Worse, fentanyl taken alone – not in combination with other drugs – is responsible for many of these deaths, researchers found.

Fentanyl-only deaths among 15- to 24-year-olds soared by 168% between 2018 and 2022, and now account for most fatal ODs among that age group, researchers reported recently in the journal Pediatrics.

“Before we looked at the data, we thought we would find that the majority of fatal youth overdoses involved fentanyl combined with other substances, such as prescription opioids or cocaine,” said senior researcher Noa Krawczyk, associate director of the Center for Opioid Epidemiology and Policy at NYU Langone in New York City.

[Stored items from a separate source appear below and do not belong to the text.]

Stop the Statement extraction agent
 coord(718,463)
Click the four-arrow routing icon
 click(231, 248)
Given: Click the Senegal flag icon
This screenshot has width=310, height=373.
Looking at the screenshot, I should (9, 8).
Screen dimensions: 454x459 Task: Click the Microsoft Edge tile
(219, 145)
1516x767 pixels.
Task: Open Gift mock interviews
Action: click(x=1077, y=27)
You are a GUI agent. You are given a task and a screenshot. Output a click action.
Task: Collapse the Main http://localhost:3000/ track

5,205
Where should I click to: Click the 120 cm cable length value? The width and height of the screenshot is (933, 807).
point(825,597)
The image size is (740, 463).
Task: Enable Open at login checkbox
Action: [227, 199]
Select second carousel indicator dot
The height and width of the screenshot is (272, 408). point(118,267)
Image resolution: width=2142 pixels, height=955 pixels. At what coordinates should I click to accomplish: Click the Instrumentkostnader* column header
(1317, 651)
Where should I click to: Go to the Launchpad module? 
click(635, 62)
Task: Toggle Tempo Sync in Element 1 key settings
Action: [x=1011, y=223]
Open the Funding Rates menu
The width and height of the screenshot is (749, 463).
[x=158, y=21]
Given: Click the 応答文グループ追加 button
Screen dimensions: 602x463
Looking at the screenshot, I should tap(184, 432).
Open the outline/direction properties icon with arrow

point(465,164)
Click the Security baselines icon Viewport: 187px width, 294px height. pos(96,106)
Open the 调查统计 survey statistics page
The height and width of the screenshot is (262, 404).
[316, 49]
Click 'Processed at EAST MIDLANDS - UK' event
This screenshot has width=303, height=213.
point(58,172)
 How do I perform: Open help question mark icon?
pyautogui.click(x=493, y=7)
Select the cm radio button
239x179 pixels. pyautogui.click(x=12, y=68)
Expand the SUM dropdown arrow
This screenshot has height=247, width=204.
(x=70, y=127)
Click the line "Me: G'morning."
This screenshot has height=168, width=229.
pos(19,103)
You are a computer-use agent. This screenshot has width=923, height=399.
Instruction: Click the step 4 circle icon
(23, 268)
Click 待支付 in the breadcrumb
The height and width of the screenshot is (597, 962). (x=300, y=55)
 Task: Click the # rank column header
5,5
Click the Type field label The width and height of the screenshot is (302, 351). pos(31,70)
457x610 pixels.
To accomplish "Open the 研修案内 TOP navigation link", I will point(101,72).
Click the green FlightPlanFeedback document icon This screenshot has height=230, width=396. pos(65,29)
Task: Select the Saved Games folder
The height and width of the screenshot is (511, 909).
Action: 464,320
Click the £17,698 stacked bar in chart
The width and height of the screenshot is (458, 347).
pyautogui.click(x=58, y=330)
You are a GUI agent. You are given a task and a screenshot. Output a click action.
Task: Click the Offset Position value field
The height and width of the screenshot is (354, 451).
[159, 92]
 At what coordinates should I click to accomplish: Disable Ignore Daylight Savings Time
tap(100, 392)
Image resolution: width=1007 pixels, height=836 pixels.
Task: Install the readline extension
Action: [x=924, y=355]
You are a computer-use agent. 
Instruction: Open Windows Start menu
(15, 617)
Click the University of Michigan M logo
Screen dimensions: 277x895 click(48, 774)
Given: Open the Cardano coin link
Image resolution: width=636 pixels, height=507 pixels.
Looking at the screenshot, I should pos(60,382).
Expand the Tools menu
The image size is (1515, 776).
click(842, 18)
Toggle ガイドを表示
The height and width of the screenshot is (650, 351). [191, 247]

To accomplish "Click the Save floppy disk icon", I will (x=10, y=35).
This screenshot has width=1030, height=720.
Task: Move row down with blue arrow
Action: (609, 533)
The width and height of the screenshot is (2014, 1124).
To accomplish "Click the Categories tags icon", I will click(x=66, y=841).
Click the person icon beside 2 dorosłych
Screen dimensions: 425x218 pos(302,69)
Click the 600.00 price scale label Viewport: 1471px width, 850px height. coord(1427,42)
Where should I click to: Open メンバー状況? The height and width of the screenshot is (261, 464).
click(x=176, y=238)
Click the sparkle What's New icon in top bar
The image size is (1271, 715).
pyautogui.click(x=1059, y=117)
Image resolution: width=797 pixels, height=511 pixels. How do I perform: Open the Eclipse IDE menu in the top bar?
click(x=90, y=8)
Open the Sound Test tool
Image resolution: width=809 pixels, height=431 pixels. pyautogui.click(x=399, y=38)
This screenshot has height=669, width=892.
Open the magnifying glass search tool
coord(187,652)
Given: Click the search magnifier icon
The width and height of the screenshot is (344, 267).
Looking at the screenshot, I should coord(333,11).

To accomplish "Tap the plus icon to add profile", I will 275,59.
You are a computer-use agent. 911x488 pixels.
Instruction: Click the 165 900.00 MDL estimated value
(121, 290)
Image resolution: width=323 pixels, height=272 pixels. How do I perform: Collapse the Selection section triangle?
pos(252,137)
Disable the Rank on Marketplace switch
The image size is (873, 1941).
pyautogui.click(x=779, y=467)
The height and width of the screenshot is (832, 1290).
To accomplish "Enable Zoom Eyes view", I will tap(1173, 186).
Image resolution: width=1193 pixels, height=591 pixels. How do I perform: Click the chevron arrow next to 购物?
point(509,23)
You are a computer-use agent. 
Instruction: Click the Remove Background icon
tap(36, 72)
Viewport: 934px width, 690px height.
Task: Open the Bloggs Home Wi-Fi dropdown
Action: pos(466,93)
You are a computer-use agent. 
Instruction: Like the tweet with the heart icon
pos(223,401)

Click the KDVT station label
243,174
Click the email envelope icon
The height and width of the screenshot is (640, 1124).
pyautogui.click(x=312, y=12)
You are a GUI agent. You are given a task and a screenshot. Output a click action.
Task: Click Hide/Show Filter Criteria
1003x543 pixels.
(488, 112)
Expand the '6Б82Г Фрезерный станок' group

“Instead, we found the opposite — that most deaths were caused by fentanyl alone,” Krawczyk said in a news release.

For the study, researchers analyzed federal death records to examine trends in ODs among teens and young adults.

They specifically looked at synthetic opioids like fentanyl used alone or in combination with other drugs like benzodiazepine, cocaine, heroin, prescription opioids or stimulants.

Fentanyl is about 100 times more potent than morphine and 50 times more potent than heroin, posing an extreme overdose risk in even very small amounts, the U.S. Drug Enforcement Agency says.

Researchers found the largest increase in OD death rates occurred among young people taking fentanyl alone, rising to 4.3 deaths per 100,000 in 2022 from only 1.6 deaths per 100,000 in 2018.

By comparison, the death rate of fentanyl combined with benzodiazepines was 0.33 deaths per 100,000 in 2022, while the fentanyl and cocaine rate was 0.89 deaths per 100,000.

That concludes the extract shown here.